Bills Introduced – 7-24-25
Yesterday with just the Senate in Washington, there were 49 bills introduced. Three of those bills will receive additional coverage in this blog:
HR 4754 Department of the Interior, Environment, and Related Agencies Appropriations Act, 2026 Rep. Simpson, Michael K. [R-ID-2]
S 2431 An original bill making appropriations for the Department of the Interior, environment, and related agencies for the fiscal year ending September 30, 2026, and for other purposes. Murkowski, Lisa [Sen.-R-AK]
S 2465 An original bill making appropriations for the Departments of Transportation, and Housing and Urban Development, and related agencies for the fiscal year ending September 30, 2026, and for other purposes. Hyde-Smith, Cindy [Sen.-R-MS]
Spending Bills
HR 4754 will be similar to HR 8998, the Department of the Interior, Environment, and Related Agencies [IER] Appropriations Act, 2024, that was introduced by Simpson in July 2024. That bill was passed in the House on July 24th, 2024, in a party-line vote. No action was taken in the Senate.
NOTE: HR 4754 does continue funding (at a much reduced rate) of the Chemical Safety Board, which the Trump Administration proposed zeroing out and closing as of October 1st. More details in a later post.
S 2431 will be similar to S 4802, the Department of the Interior, Environment, and Related Agencies Appropriations Act, 2025, that was introduced by Sen Merkley in July 2024. No action was taken on that bill in the 118th Congress.
S 2465 will be similar to S 4796, the Transportation, Housing and Urban Development, and Related Agencies Appropriations Act, 2025, that was introduced by Sen Schatz (D,HI) in July 2024. No action was taken on that bill in the 118th Congress.
MIP
I would like to mention one other bill in passing that will not receive additional coverage in this blog:
S 2427 A bill to require certain agencies to impose extendable sunset dates on certain regulations, and for other purposes. Risch, James E. [Sen.-R-ID]

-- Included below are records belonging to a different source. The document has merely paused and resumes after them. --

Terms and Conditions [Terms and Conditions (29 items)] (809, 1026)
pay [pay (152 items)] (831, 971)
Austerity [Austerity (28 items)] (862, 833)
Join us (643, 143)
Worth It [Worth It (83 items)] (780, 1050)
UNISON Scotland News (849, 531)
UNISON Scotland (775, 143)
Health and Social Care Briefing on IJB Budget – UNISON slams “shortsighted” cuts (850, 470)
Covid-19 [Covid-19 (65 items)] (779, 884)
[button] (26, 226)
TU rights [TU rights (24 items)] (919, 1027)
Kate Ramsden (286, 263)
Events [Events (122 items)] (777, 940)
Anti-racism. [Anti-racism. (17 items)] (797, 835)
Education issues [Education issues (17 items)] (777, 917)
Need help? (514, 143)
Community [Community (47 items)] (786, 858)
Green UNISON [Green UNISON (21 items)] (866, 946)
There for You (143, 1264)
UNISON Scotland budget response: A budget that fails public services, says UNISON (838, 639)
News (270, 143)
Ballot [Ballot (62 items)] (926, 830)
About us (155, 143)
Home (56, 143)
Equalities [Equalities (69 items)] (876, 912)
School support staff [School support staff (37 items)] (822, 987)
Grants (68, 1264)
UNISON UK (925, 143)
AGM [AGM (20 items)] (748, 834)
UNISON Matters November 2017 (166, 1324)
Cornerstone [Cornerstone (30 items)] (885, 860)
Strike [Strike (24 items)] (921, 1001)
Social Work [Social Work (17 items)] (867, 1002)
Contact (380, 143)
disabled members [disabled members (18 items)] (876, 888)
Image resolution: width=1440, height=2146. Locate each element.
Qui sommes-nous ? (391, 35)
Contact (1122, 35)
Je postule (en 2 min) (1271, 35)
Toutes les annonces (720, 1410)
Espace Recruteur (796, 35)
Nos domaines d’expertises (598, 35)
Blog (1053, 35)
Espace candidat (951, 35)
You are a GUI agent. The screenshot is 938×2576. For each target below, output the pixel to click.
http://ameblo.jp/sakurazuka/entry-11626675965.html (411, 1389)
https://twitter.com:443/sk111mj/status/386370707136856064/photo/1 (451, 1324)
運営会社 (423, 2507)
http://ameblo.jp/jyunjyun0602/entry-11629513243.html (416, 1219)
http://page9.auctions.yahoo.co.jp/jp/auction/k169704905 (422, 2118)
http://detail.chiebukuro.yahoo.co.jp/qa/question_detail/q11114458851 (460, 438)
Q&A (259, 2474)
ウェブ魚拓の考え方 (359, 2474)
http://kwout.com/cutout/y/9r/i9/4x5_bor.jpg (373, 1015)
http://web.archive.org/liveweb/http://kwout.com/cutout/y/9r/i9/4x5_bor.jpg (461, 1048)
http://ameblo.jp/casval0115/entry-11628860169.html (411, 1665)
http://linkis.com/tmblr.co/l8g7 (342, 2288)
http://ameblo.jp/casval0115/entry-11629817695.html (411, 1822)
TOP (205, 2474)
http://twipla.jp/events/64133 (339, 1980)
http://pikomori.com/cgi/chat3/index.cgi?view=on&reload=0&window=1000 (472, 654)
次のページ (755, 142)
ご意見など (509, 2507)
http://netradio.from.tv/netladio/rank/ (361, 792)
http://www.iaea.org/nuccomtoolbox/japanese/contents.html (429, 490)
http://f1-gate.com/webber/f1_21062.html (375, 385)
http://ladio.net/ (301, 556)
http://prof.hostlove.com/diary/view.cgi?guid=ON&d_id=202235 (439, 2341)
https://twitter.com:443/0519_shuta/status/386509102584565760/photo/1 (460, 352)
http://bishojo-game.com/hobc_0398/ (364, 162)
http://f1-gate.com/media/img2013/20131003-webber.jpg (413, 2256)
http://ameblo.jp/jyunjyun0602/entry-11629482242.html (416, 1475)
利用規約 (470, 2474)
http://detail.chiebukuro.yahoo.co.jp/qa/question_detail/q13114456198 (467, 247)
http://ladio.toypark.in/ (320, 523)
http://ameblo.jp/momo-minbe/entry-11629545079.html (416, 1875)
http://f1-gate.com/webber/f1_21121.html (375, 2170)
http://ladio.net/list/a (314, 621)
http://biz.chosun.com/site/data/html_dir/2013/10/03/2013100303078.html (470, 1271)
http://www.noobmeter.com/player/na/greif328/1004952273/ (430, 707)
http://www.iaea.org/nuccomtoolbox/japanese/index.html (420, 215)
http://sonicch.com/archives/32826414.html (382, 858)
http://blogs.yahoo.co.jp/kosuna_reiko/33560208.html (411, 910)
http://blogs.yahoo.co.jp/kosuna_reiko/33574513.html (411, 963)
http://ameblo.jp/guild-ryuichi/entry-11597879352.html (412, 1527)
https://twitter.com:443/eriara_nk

Readers of this blog are surely aware of what can happen when Congress imposes sunset dates on statutes that form the legal basis for regulatory action. The idea is sound, Congress would periodically go back and review an agency, its mission, and the need for it to be renewed, revised, or closed. In a perfect legislative world those reviews would be scheduled by the Committee(s) assigned oversight of the program, hearings would be held, new statutory language crafted, and both houses of Congress would vote up or down on those bills. But, as we have seen, a single Senator can completely stall that process and kill a program that a majority would vote to continue.
It looks like Risch has come up with a way to avoid that political blockage by transferring the sunset date from a congressional mandate to an agency mandate, avoiding the need for periodic congressional review and renewal. I am not sure that I would like to see this Administration or (to a lesser degree) any other Administration that I have observed, have that level of control over the existence federal agencies. I think the Founding Fathers included the idea of checks and balances in the formation of our government for a reason.
The current process did indeed fail the CFATS program, but how many other agencies would have been erased since January 20th, 2025 if there had not been a system of checks and balances in place to moderate the DOGE ax.